S’ils ne peuvent pas être poursuivis pour rébellion à la fin de leur mandat qui se termine dans quelques semaines, la corruption constitue un crime imprescriptible qui ne saurait être effacé par le temps. Le Président et certains membres de la CENI cités à tort ou à raison dans certains scandales de corruption devraient donc se préparer à en répondre devant les juridictions compétentes. Si le Procureur général près la Cour de cassation actuellement en fonction a fait preuve de complaisance alors qu’il aurait pu ordonner l’ouverture d’une action judiciaire contre Corneille Nangaa et les autres membres de la CENI suspectés de corruption dans la conclusion des marchés par des instances nationales ou étrangères comme l’Administration américaine, on peut espérer que son successeur sera plus rigoureux et plus exigeant dans la promotion de l’Etat de droit prôné par Président Félix Tshisekedi.

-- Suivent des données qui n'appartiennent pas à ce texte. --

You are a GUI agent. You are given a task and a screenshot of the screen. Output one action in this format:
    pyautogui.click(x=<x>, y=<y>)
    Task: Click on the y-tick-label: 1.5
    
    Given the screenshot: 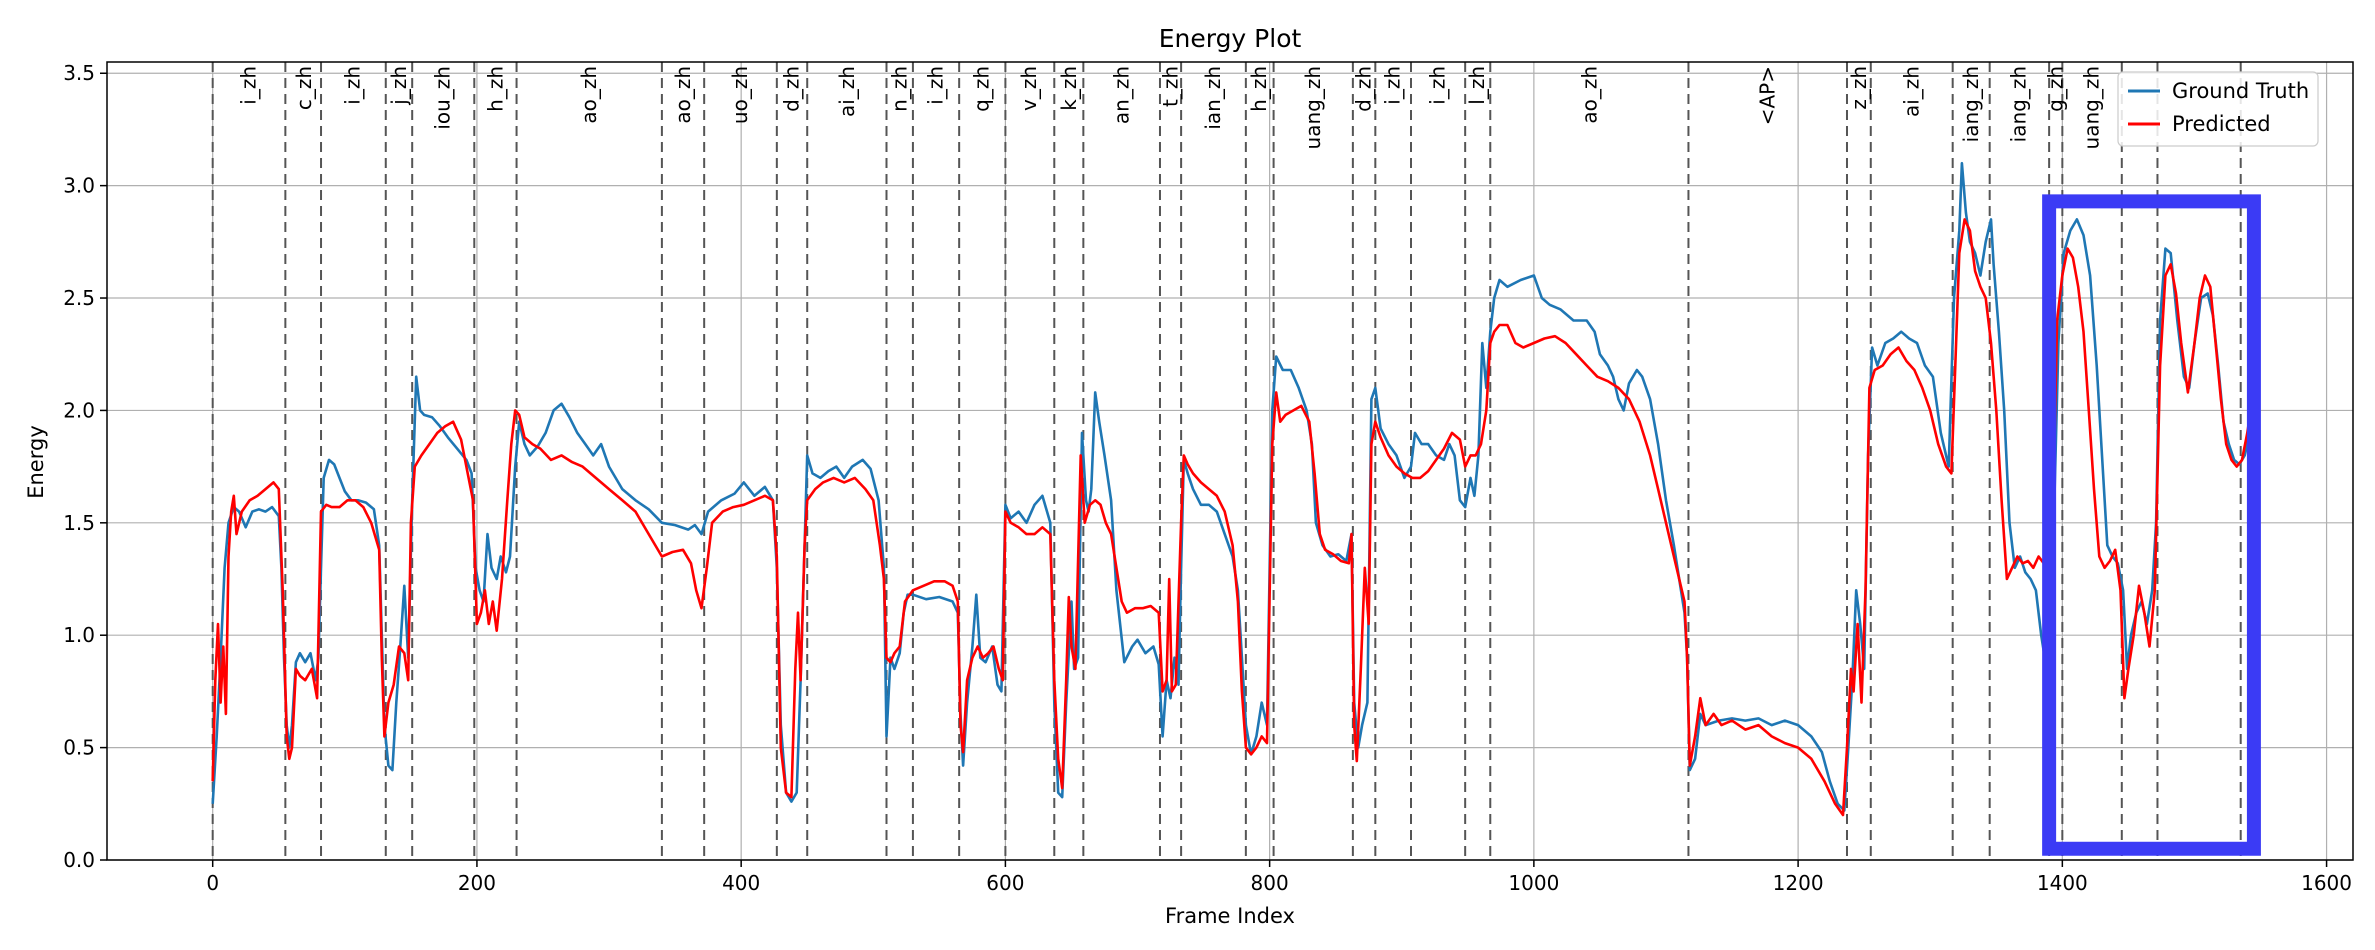 What is the action you would take?
    pyautogui.click(x=79, y=523)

Le respect de la Constitution et des lois de la République, la lutte contre la corruption et son corollaire, la lutte contre l’impunité, constitue le nouveau nom de l’Etat de droit que le peuple congolais avait voulu instituer en RDC en adoptant par référendum la Constitution du 18 février 2006 qui régit actuellement le pays.